You mention about reconciling with the child. Could you tell us about that?
The Holy Father, in The Gospel of Life, talks about the children being alive in the Lord and he said nothing is definitely lost which means that each child that was aborted has a soul that is very much alive with the Lord and this is the hope we give to women on the weekend. We help to establish a spiritual relationship with their aborted child or children. In order to do this, they first have to acknowledge the life they have lost.
This is part of the denial which keeps a lot of women from even grieving, that they lost something.
A lot of women do realize that, but it's later. Maybe when they are pregnant with a wanted child, they might remember their abortion and say, “My God, I would have had another baby.” All kinds of memories come back about their abortion and this can be a very painful time. So the weekend helps them address all these issues, realize the impact the abortion has had and, certainly, to own that child, to reclaim that child in love which is something important for any mother to do — to reconnect with the baby, name the baby, give honor and dignity to the baby and to realize that this child is alive with Christ. We also, since we believe in eternal life, offer the promise that you will meet that child in heaven. This is a very beautiful, very healing concept for a lot of women that feel it's all over.
You mentioned about the deep depression of mothers who have aborted their children, and suicide attempts. It sounds like there is real anguish there.
Well, abortion is really a trauma, and what happens when we are traumatized by anything — or we lose anything and don't deal with our feelings and process the event — it can come back to haunt you in other ways. Some women don't even connect the emotional difficulties that they have with their loss. They might have depression.

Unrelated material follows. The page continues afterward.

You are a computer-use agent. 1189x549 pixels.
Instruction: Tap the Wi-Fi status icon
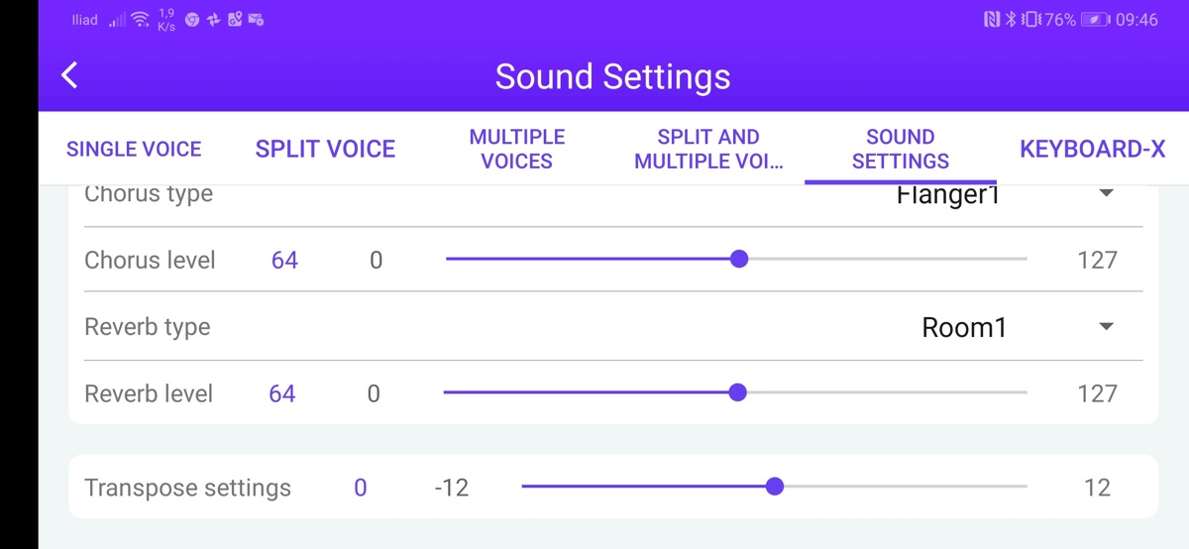pos(140,19)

A lot of women might have anniversary reactions around the time of their abortion; they might develop eating disorders or try to numb their feelings in their memories with alcohol or substance abuse. A lot of women feel enormous guilt and shame over this act. They find lots of ways to punish themselves. If they are not inflicting abuse on themselves with this self-destructive behavior, they will become involved with relationships that will be unhealthy. …
We see a lot of sabotage behavior from women because the bottom line is that they don't feel worthy, they feel they don't deserve anything good in life. They know they took the life of their child. These are the kind of thoughts that go through a lot of women's heads. They feel a lot of guilt like, “God is going to punish me.” And these in particular are seen around women who are pregnant with one sick child, “The baby is going to be deformed,” or there are fears of that. … That's very common. … And there might be people that they are really angry at. There might be a parent that forced the abortion, a boyfriend; it might be a husband. There are a lot of toxic relationships sometimes. As a result of that, women have difficulty trusting and at times, being intimate. The act of sex can be a painful reminder of the trauma. …
Abortion providers are not warning these women about the consequences of having an abortion, talking to them or counseling them.
Therapy is such a denial of post-traumatic stress disorder, post-abortion trauma, even guilt after abortion. They say that you and I now are causing the guilt because we are the ones making this an issue. I can tell you for certain with my experience — and I run these retreats all over the country training other groups on how to do it — I've heard probably thousands of women and men in deep grief and deep despair. They have never been warned of this. There is a denial in the industry that it's even a reality. They say that post-abortion trauma doesn't even exist.